= What this task involves =
Word for word, copy the lines from the one with "You are a computer-use" to the last line of the data below, counting both, and keep every picture out.

= The input =
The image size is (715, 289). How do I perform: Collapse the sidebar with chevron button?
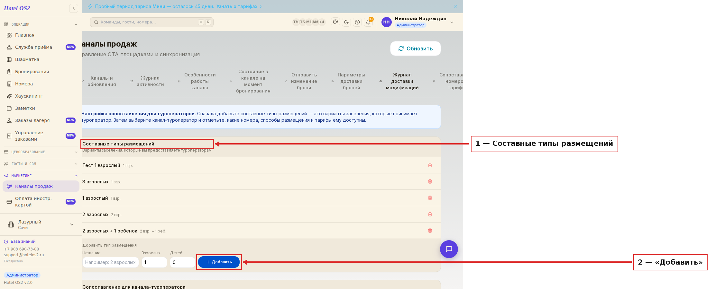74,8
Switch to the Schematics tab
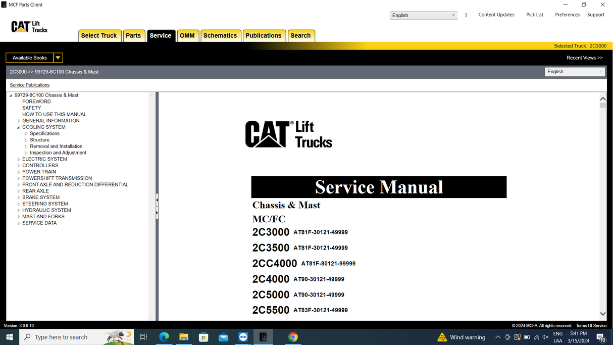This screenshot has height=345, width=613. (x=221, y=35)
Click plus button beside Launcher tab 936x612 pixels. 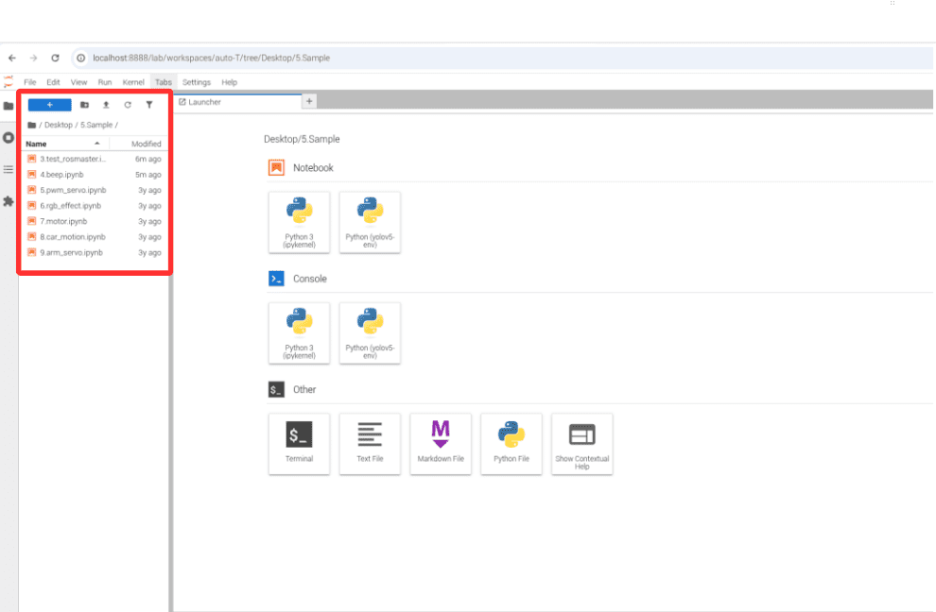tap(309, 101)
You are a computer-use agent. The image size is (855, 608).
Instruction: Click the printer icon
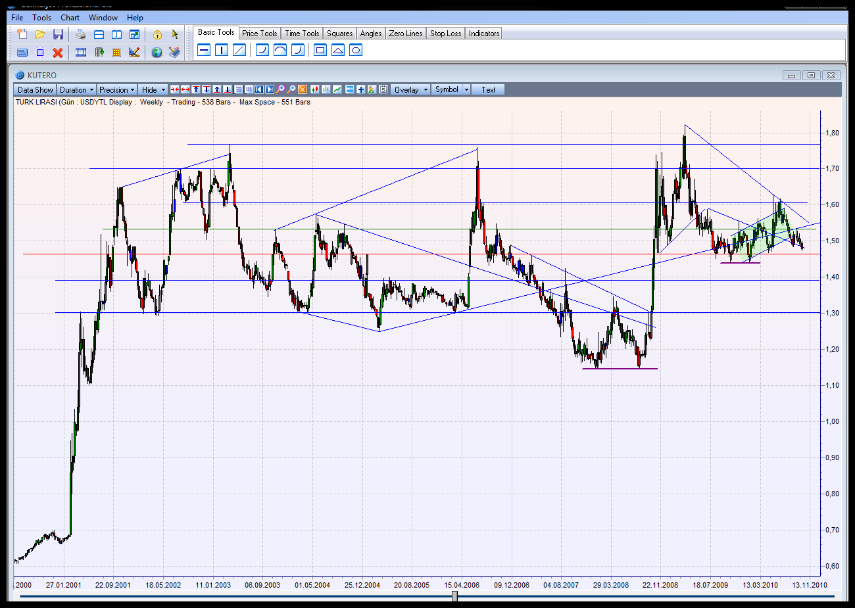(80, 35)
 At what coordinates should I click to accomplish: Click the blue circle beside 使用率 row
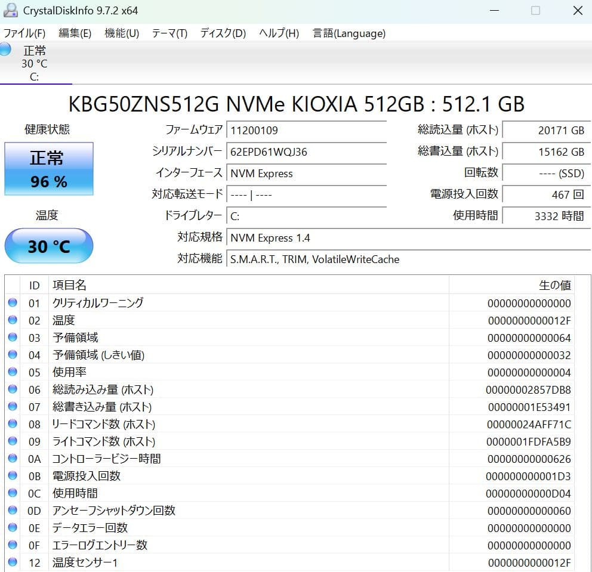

= Expected answer =
You are a computer-use agent. The image size is (855, 608).
Instruction: Click the printer icon
(80, 35)
 At what coordinates should I click to accomplish: Click the blue circle beside 使用率 row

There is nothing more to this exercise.